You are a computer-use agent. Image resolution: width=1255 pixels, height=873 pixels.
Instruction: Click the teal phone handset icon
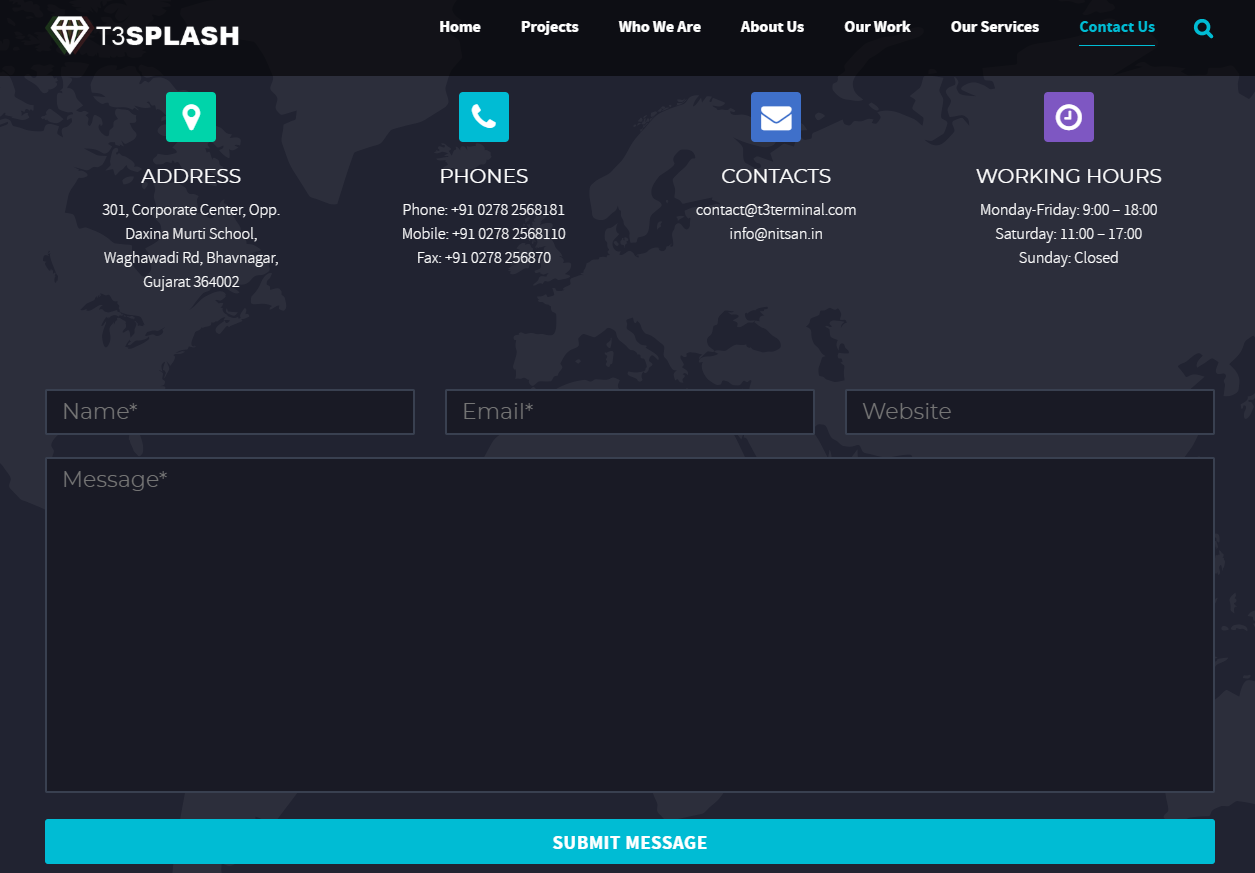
...
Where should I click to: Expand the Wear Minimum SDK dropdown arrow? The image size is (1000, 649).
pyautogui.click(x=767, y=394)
...
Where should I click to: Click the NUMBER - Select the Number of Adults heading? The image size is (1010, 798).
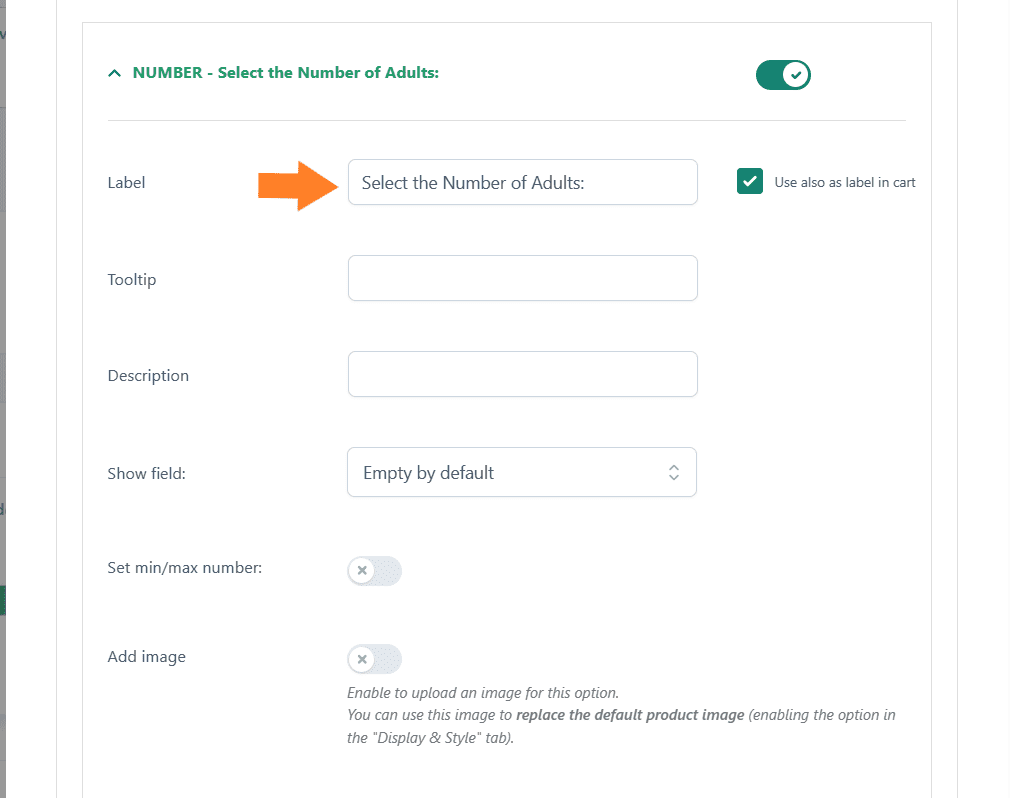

Task details -
Reproduce exactly the stretch of the material above that starts at the line with "You are a computer-use" and ends at the line with "Instruction: Click the", both included, and nothing else.

Exercise result -
You are a computer-use agent. Image resolution: width=1255 pixels, height=873 pixels.
Instruction: Click the teal phone handset icon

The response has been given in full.